With no additions or omissions, print the listing that follows.

**DATA EXTRACT:**
- - - -

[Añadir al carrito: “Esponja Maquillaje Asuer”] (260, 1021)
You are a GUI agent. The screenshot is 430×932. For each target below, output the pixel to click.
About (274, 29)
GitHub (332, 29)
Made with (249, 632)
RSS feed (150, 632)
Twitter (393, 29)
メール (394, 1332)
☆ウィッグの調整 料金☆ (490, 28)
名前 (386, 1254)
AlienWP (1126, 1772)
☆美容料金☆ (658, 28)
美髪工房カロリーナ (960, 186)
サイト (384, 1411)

- - - -

**RESULT:**
[Añadir al carrito: “Esponja Maquillaje Asuer”] (260, 1021)
You are a GUI agent. The screenshot is 430×932. For each target below, output the pixel to click.
About (274, 29)
GitHub (332, 29)
Made with (249, 632)
RSS feed (150, 632)
Twitter (393, 29)
メール (394, 1332)
☆ウィッグの調整 料金☆ (490, 28)
名前 (386, 1254)
AlienWP (1126, 1772)
☆美容料金☆ (658, 28)
美髪工房カロリーナ (960, 186)
サイト (384, 1411)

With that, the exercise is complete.